Tony Perkins disses the GOP:
There is not the strong connection to the Republican Party that there once was. I'm more representative of the younger generation and I don't have as strong allegiance to the Republican Party. And to the degree that they try to avoid the values issues and put them at the back of the bus, I don't have a lot of desire to mess around with that.
Perkins is a pawn of James Dobson, and Dobson in recent years seems to have become so embittered and peevish that his sour attitude has poisoned the well.

Coalition politics is hard work. Zeal is necessary, but so are wisdom and competence. I'm reminded of the Army of the Potomac: Evangelicals have some loyal and courageous foot soldiers, but too often their commanders have been of the caliber of McClellan, Pope, Hooker and Burnside. Until they are led by a Grant or a Sherman, they'll continue suffering senseless defeats.

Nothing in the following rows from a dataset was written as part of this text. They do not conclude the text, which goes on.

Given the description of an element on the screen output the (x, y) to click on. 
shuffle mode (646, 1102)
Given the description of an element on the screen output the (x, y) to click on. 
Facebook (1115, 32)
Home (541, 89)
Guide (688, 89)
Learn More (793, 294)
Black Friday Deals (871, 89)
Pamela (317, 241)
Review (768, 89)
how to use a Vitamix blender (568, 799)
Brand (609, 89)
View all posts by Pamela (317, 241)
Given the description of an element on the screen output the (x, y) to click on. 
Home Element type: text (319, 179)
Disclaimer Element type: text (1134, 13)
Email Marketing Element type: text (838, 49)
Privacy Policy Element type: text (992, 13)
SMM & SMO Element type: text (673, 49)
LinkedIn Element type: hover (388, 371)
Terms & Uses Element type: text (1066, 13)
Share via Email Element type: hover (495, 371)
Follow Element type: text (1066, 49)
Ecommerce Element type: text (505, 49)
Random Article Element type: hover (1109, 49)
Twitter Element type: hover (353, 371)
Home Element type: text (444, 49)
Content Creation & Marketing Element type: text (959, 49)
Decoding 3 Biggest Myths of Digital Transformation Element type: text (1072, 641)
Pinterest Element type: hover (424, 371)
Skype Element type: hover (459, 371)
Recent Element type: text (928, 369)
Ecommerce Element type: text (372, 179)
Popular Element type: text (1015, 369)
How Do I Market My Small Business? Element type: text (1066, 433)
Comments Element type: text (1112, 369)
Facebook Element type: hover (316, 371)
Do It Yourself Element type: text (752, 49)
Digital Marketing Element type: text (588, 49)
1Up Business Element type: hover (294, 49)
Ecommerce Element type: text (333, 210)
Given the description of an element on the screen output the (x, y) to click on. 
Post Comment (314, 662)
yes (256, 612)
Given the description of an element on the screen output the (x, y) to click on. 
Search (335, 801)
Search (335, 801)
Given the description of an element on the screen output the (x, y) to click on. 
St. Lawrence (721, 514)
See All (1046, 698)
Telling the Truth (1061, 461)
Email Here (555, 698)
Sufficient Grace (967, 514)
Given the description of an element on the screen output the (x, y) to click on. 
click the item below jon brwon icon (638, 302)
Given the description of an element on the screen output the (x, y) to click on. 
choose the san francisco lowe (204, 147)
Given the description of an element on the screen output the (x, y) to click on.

  1. Like Perkins or not, he makes a good point, and I'm convinced the GOP's not viable as a winning party if it adopts social moderation as part of its platform. I just wrote about that right now, in fact.

  2. What does he know? He dressed up as his mother and killed who knows how many women at the Bates motel.

  3. I've had no use for Dobson or his cohort for some time, and his "Focus on the Family" is diminishing in influence. The man is a caustic jerk, to put not too fine a point on it, and his heavy handed approach to social issues is the approach that allows many to paint the Republican party with ugly colors (legislating morality, outlawing sexual freedom, etc). I don't like Dobson's top-down, legislative approach. I prefer the much harder task of trying to engage and change the culture that leads to homosexual marriage, abortion, etc. If social conservatives can better set examples for leading lives of moral rectitude as being beneficial and necessary for the survival and growth of Western Civilization, we will do much better than having these men with bad haircuts lecturing the nation on TV about sin.

    As an aside, Focus on the Family started in Colorado Springs, where I have family. 10 years ago, his organization motivated alot of people there, but, now, Colorado Springs is just about done with that guy. As the Springs goes, I hope, goes the nation.